What is the importance of the economic data?
- The Wage Price Index has been compiled since September quarter 1997 and measures quarterly changes in wage and salary costs for employees. The index is based on a representative sample of employees, and includes measures of non-wage costs including superannuation, payroll tax, public holiday and workers compensation. The Wage Price Index is useful in measuring wage pressures in the economy. While strong growth in wages would boost domestic spending, it could also serve to lift employer costs and prices and add to economy-wide inflationary pressures. The wage price index is a measure of hourly pay rates (excluding bonuses).
- Westpac and the Melbourne Institute release the Index of Consumer Sentiment each month. According to Melbourne Institute: “The survey of consumer sentiment was first undertaken in 1973 and was conducted on a quarterly basis until 1976, a six-weekly basis from 1976 to 1986, and has been conducted monthly ever since.” Confident consumers may be more inclined to spend, especially on major items.
What are the implications for interest rates and investors?
- Today’s wages growth and consumer confidence data are both encouraging. Pay is lifting gradually off low levels and households remain optimistic, despite wealth headwinds associated with falling home prices and sharemarket volatility.
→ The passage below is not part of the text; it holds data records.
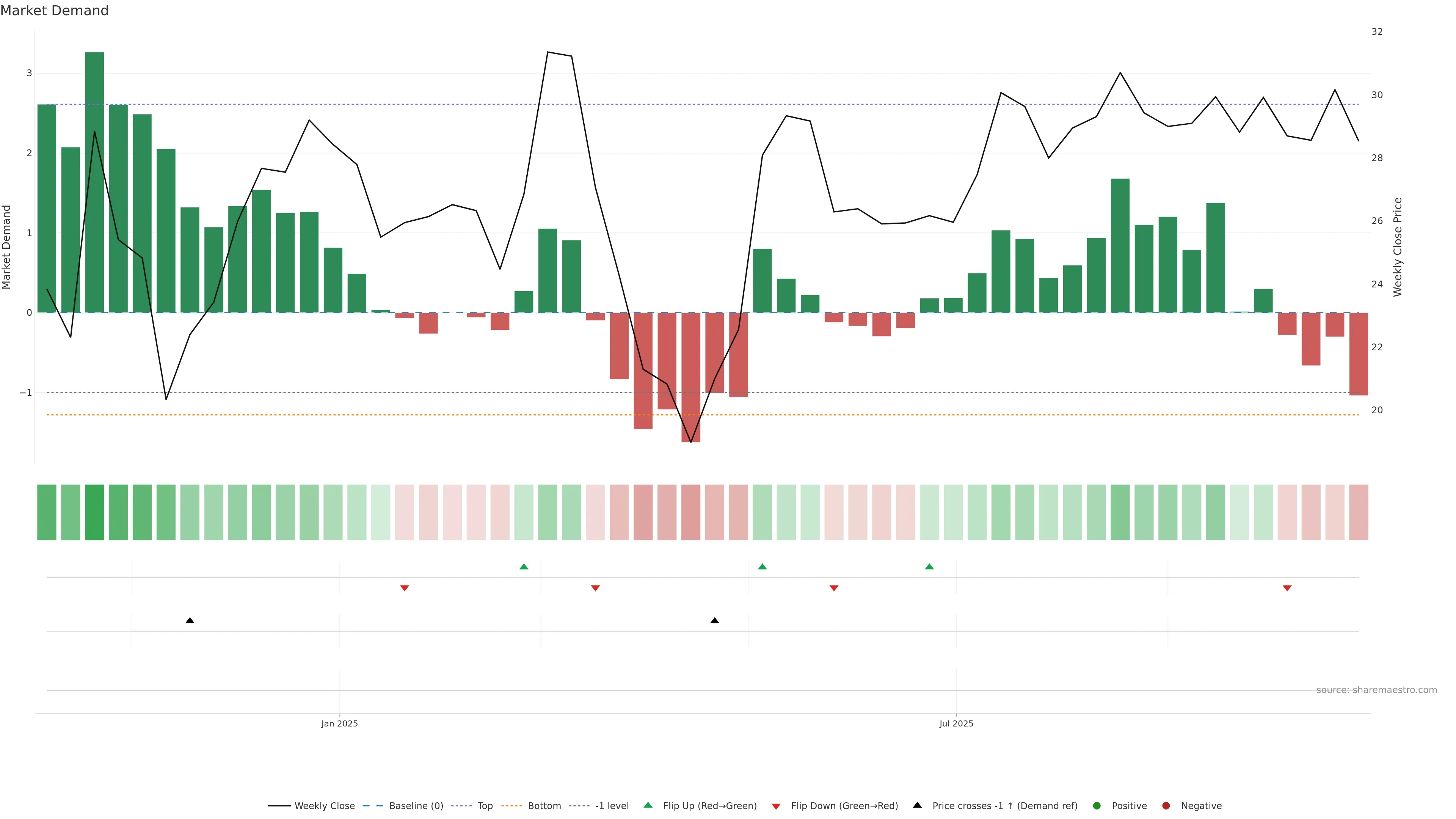Click the darkest green heatmap cell
This screenshot has width=1456, height=819.
[94, 512]
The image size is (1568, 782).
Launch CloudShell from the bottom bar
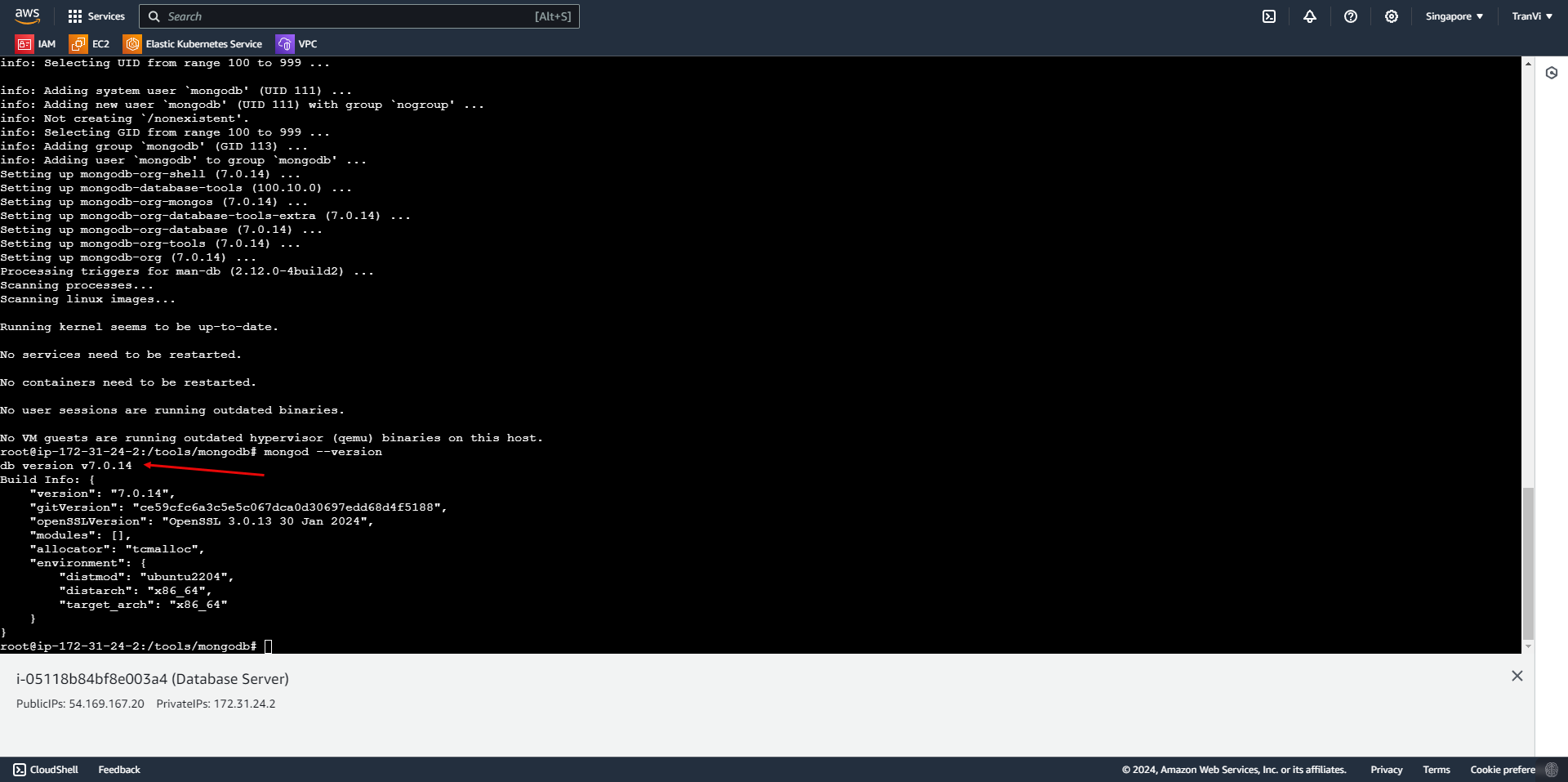(x=46, y=769)
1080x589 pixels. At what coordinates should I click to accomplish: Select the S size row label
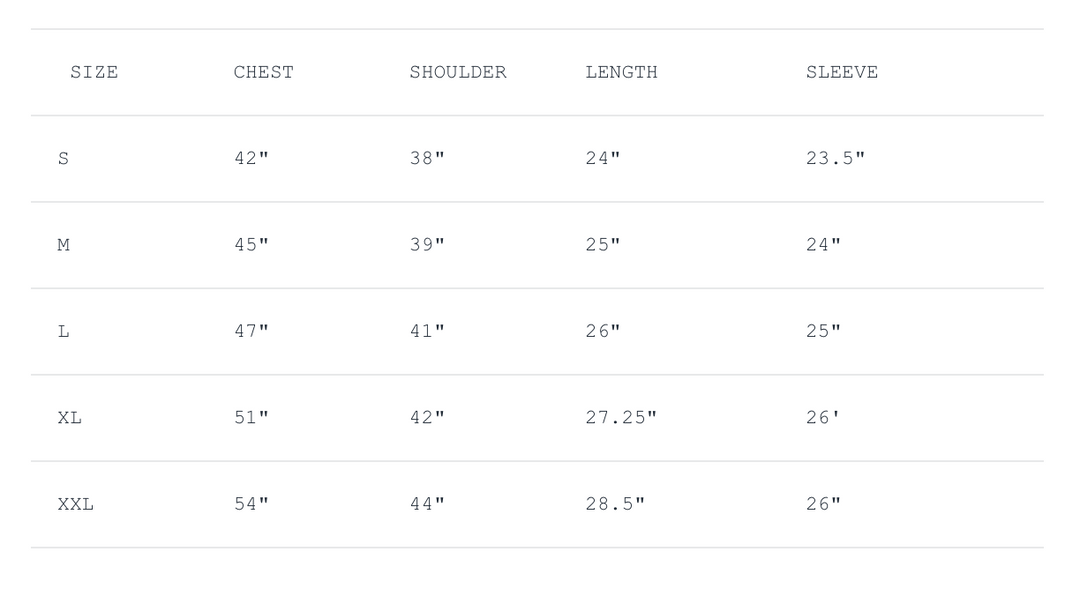(64, 158)
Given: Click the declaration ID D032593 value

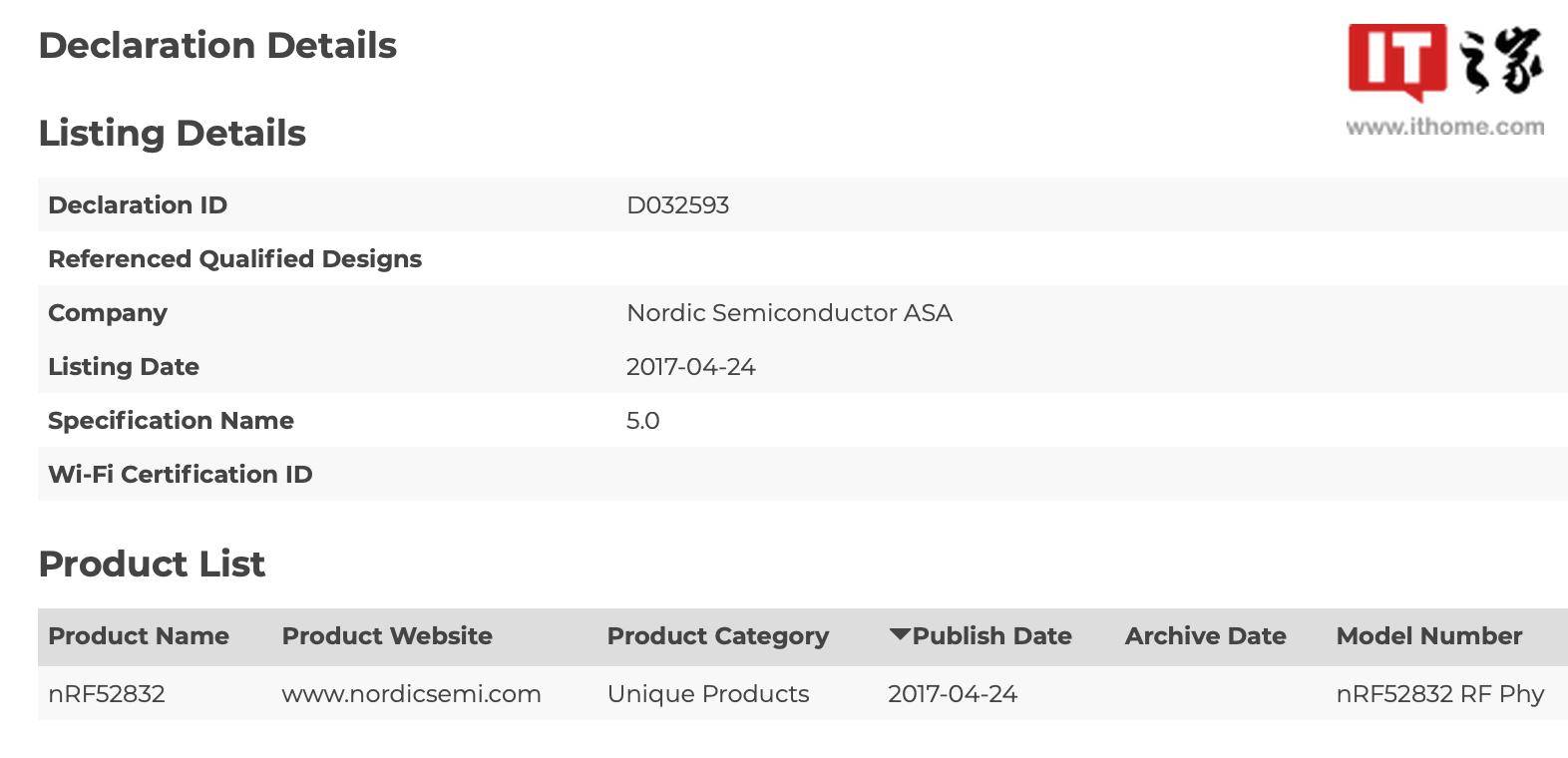Looking at the screenshot, I should point(677,205).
- Household consumption still remains a wildcard. While consumers remain positive about the solid jobs market with unemployment expectations near 71⁄2-year lows, Westpac did highlight in its annual question on consumer Christmas spending plans that “a third of Australians expect to spend less on gifts than they did last year, with 56 per cent expecting to spend about the same and just 10 per cent expecting to spend more” in the lead-up to the all-important Aussie Christmas retail trading period.
- That said, Reserve Bank forecasts continue to be met. The economy is moving in the right direction. Eventually wage growth will lift to the more ‘normal’ range of 3-4 per cent but the process will only be gradual. In the UK and US, annual wages growth has hit decade highs of around 3 per cent in recent months with unemployment rates of 3.7–4.1 per cent.
- There is still spare capacity in the Aussie labour market and the unemployment rate will need to come down further for wage growth to lift inflation. For example, in NSW and Victoria, the unemployment rates are around 4.4-4.5 per cent, but annual wages growth is still 2.4-2.5 per cent in both states. All eyes are now on tomorrow’s jobs report release.
- CommSec doesn’t expect a change in interest rates until late 2019.